## MATERIAL FOR THIS TASK
╔══

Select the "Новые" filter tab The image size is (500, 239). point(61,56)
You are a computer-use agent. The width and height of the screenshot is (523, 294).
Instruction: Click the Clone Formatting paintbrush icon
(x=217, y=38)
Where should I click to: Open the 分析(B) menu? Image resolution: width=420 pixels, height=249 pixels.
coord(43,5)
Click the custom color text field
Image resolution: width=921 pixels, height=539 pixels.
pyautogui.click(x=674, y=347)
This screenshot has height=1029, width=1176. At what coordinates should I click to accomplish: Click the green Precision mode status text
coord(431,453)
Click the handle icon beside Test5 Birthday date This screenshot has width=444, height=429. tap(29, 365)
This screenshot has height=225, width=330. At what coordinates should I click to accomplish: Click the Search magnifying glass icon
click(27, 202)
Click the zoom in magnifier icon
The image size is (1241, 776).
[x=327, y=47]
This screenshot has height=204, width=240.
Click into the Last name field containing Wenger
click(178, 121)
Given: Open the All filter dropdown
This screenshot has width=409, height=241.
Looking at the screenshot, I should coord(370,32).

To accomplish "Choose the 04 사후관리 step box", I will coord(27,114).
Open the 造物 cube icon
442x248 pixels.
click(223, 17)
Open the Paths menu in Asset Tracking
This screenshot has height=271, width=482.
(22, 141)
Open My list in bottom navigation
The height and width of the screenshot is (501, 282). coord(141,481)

╚══
╔══

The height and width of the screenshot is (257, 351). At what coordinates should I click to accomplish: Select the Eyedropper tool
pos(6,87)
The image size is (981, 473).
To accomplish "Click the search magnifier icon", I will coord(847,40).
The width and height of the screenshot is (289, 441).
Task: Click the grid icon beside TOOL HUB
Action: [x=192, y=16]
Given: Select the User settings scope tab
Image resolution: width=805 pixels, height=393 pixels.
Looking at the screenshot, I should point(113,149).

╚══

## REQUIRED TASK
Can you give again, word for word, the lines from the one containing "(500, 239). point(61,56)" through the one containing "(x=217, y=38)", including both of those?

## EXERCISE SOLUTION
Select the "Новые" filter tab The image size is (500, 239). point(61,56)
You are a computer-use agent. The width and height of the screenshot is (523, 294).
Instruction: Click the Clone Formatting paintbrush icon
(x=217, y=38)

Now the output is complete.